To do
Every line of the data below is to be retyped exactly.

Supplied records

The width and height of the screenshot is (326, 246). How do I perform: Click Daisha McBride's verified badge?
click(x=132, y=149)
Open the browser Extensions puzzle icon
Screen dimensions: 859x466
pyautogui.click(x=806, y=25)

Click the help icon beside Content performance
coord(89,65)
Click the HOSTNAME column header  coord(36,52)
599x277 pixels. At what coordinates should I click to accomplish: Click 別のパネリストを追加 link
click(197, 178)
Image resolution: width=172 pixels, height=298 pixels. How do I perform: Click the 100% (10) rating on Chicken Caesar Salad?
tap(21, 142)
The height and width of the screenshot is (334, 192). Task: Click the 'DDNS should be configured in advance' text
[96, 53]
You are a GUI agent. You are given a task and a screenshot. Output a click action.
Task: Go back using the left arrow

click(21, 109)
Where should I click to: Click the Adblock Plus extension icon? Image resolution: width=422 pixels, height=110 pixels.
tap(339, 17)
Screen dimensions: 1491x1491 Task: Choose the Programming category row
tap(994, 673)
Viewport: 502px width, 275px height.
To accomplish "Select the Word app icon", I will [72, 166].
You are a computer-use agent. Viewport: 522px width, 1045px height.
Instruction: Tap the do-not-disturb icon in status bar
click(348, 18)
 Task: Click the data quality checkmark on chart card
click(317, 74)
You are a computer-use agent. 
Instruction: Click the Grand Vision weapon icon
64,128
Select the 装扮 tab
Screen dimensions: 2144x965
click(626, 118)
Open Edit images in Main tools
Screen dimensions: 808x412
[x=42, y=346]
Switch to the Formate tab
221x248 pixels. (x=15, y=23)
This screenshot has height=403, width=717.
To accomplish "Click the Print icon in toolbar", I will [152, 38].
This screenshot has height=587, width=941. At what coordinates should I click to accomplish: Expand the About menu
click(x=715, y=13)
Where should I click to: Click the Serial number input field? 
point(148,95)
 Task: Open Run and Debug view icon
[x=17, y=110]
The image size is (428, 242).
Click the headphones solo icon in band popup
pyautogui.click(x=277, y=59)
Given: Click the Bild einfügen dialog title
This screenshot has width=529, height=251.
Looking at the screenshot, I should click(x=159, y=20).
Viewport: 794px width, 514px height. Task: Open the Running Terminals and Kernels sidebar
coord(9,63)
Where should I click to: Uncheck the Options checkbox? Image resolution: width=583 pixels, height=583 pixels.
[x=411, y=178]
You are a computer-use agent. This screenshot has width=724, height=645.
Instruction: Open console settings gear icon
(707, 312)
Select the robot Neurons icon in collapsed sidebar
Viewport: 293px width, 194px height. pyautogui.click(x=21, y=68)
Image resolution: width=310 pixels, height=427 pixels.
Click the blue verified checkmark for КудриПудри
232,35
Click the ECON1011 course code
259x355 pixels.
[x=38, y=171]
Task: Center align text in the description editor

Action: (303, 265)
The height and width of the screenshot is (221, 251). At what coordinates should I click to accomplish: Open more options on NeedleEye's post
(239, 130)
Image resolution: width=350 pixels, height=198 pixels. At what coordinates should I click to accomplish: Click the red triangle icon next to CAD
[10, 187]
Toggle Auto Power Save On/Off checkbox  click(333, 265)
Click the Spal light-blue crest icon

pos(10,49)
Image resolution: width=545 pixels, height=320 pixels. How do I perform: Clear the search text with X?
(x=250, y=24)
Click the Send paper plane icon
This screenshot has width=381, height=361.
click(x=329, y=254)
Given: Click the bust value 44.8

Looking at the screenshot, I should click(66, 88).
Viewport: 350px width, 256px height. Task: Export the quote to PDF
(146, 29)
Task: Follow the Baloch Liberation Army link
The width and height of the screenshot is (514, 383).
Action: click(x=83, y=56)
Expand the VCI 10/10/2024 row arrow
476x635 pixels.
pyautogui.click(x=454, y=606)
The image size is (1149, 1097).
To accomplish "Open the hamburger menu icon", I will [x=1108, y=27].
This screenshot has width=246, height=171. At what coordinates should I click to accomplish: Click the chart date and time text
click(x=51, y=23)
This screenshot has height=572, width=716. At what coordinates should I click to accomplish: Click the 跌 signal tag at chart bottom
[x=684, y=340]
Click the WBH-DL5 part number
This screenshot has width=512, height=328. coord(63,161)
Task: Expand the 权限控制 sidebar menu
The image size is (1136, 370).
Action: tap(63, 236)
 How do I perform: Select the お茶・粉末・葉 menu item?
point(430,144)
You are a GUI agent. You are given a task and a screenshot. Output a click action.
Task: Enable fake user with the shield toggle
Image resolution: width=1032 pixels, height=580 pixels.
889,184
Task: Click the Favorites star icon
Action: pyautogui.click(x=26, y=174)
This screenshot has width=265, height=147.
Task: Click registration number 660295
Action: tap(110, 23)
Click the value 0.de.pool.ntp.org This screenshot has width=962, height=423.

Result
The width and height of the screenshot is (326, 246). How do I perform: Click Daisha McBride's verified badge?
click(x=132, y=149)
Open the browser Extensions puzzle icon
Screen dimensions: 859x466
pyautogui.click(x=806, y=25)

Click the help icon beside Content performance
coord(89,65)
Click the HOSTNAME column header  coord(36,52)
599x277 pixels. At what coordinates should I click to accomplish: Click 別のパネリストを追加 link
click(197, 178)
Image resolution: width=172 pixels, height=298 pixels. How do I perform: Click the 100% (10) rating on Chicken Caesar Salad?
tap(21, 142)
The height and width of the screenshot is (334, 192). Task: Click the 'DDNS should be configured in advance' text
[96, 53]
You are a GUI agent. You are given a task and a screenshot. Output a click action.
Task: Go back using the left arrow

click(21, 109)
Where should I click to: Click the Adblock Plus extension icon? Image resolution: width=422 pixels, height=110 pixels.
tap(339, 17)
Screen dimensions: 1491x1491 Task: Choose the Programming category row
tap(994, 673)
Viewport: 502px width, 275px height.
To accomplish "Select the Word app icon", I will [72, 166].
You are a computer-use agent. Viewport: 522px width, 1045px height.
Instruction: Tap the do-not-disturb icon in status bar
click(348, 18)
 Task: Click the data quality checkmark on chart card
click(317, 74)
You are a computer-use agent. 
Instruction: Click the Grand Vision weapon icon
64,128
Select the 装扮 tab
Screen dimensions: 2144x965
click(626, 118)
Open Edit images in Main tools
Screen dimensions: 808x412
[x=42, y=346]
Switch to the Formate tab
221x248 pixels. (x=15, y=23)
This screenshot has height=403, width=717.
To accomplish "Click the Print icon in toolbar", I will [152, 38].
This screenshot has height=587, width=941. At what coordinates should I click to accomplish: Expand the About menu
click(x=715, y=13)
Where should I click to: Click the Serial number input field? 
point(148,95)
 Task: Open Run and Debug view icon
[x=17, y=110]
The image size is (428, 242).
Click the headphones solo icon in band popup
pyautogui.click(x=277, y=59)
Given: Click the Bild einfügen dialog title
This screenshot has width=529, height=251.
Looking at the screenshot, I should click(x=159, y=20).
Viewport: 794px width, 514px height. Task: Open the Running Terminals and Kernels sidebar
coord(9,63)
Where should I click to: Uncheck the Options checkbox? Image resolution: width=583 pixels, height=583 pixels.
[x=411, y=178]
You are a computer-use agent. This screenshot has width=724, height=645.
Instruction: Open console settings gear icon
(707, 312)
Select the robot Neurons icon in collapsed sidebar
Viewport: 293px width, 194px height. pyautogui.click(x=21, y=68)
Image resolution: width=310 pixels, height=427 pixels.
Click the blue verified checkmark for КудриПудри
232,35
Click the ECON1011 course code
259x355 pixels.
[x=38, y=171]
Task: Center align text in the description editor

Action: (303, 265)
The height and width of the screenshot is (221, 251). At what coordinates should I click to accomplish: Open more options on NeedleEye's post
(239, 130)
Image resolution: width=350 pixels, height=198 pixels. At what coordinates should I click to accomplish: Click the red triangle icon next to CAD
[10, 187]
Toggle Auto Power Save On/Off checkbox  click(333, 265)
Click the Spal light-blue crest icon

pos(10,49)
Image resolution: width=545 pixels, height=320 pixels. How do I perform: Clear the search text with X?
(x=250, y=24)
Click the Send paper plane icon
This screenshot has width=381, height=361.
click(x=329, y=254)
Given: Click the bust value 44.8

Looking at the screenshot, I should click(66, 88).
Viewport: 350px width, 256px height. Task: Export the quote to PDF
(146, 29)
Task: Follow the Baloch Liberation Army link
The width and height of the screenshot is (514, 383).
Action: click(x=83, y=56)
Expand the VCI 10/10/2024 row arrow
476x635 pixels.
pyautogui.click(x=454, y=606)
The image size is (1149, 1097).
To accomplish "Open the hamburger menu icon", I will [x=1108, y=27].
This screenshot has width=246, height=171. At what coordinates should I click to accomplish: Click the chart date and time text
click(x=51, y=23)
This screenshot has height=572, width=716. At what coordinates should I click to accomplish: Click the 跌 signal tag at chart bottom
[x=684, y=340]
Click the WBH-DL5 part number
This screenshot has width=512, height=328. coord(63,161)
Task: Expand the 权限控制 sidebar menu
The image size is (1136, 370).
Action: tap(63, 236)
 How do I perform: Select the お茶・粉末・葉 menu item?
point(430,144)
You are a GUI agent. You are given a task and a screenshot. Output a click action.
Task: Enable fake user with the shield toggle
Image resolution: width=1032 pixels, height=580 pixels.
889,184
Task: Click the Favorites star icon
Action: pyautogui.click(x=26, y=174)
This screenshot has width=265, height=147.
Task: Click registration number 660295
Action: tap(110, 23)
Click the value 0.de.pool.ntp.org This screenshot has width=962, height=423.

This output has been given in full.